### GOAL
Render the data below as a Markdown table with two columns, Row and Text, where Row holds the line number and Text holds the line. Omit blank lines and leave the pictures out of the answer.

### RECORDED INFORMATION
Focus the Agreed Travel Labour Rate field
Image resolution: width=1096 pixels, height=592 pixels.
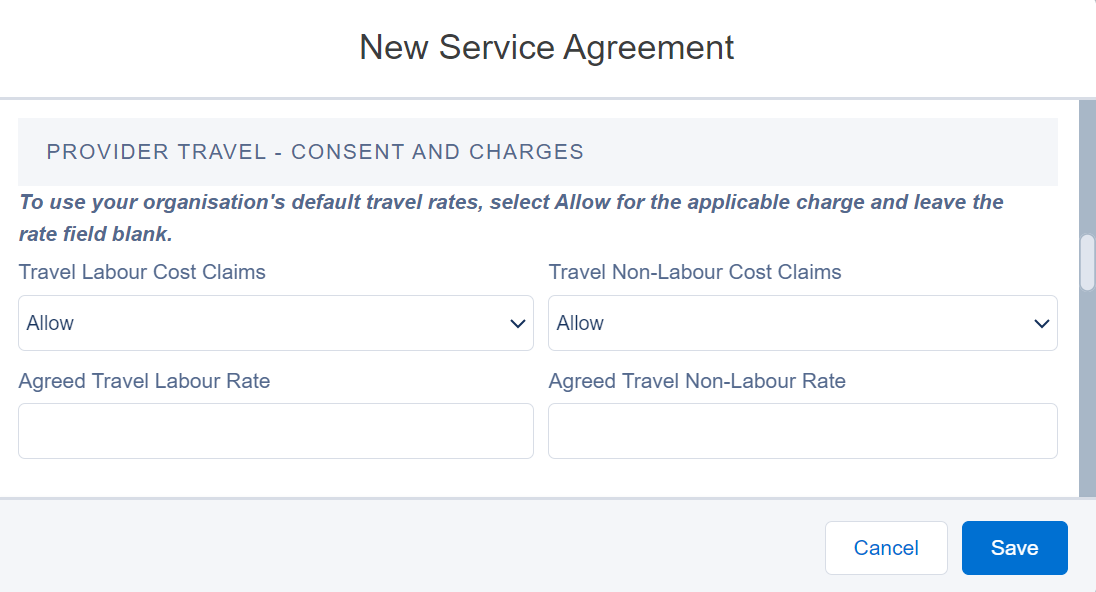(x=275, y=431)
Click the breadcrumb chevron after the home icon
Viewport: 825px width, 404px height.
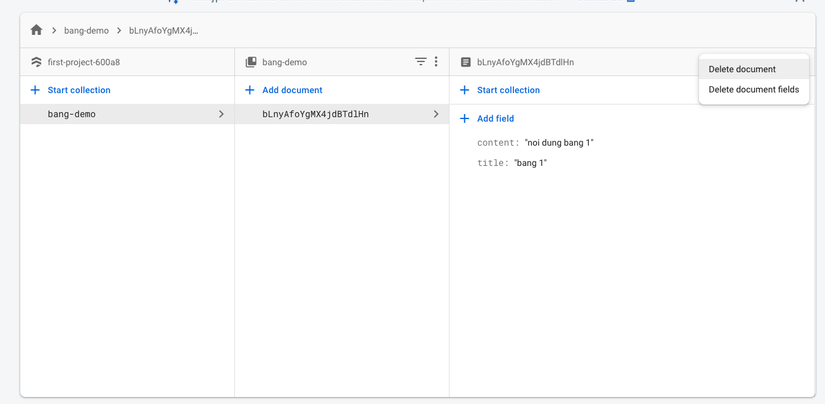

### FINAL ANSWER
| Row | Text |
|---|---|
| 1 | Focus the Agreed Travel Labour Rate field |
| 2 | Image resolution: width=1096 pixels, height=592 pixels. |
| 3 | (x=275, y=431) |
| 4 | Click the breadcrumb chevron after the home icon |
| 5 | Viewport: 825px width, 404px height. |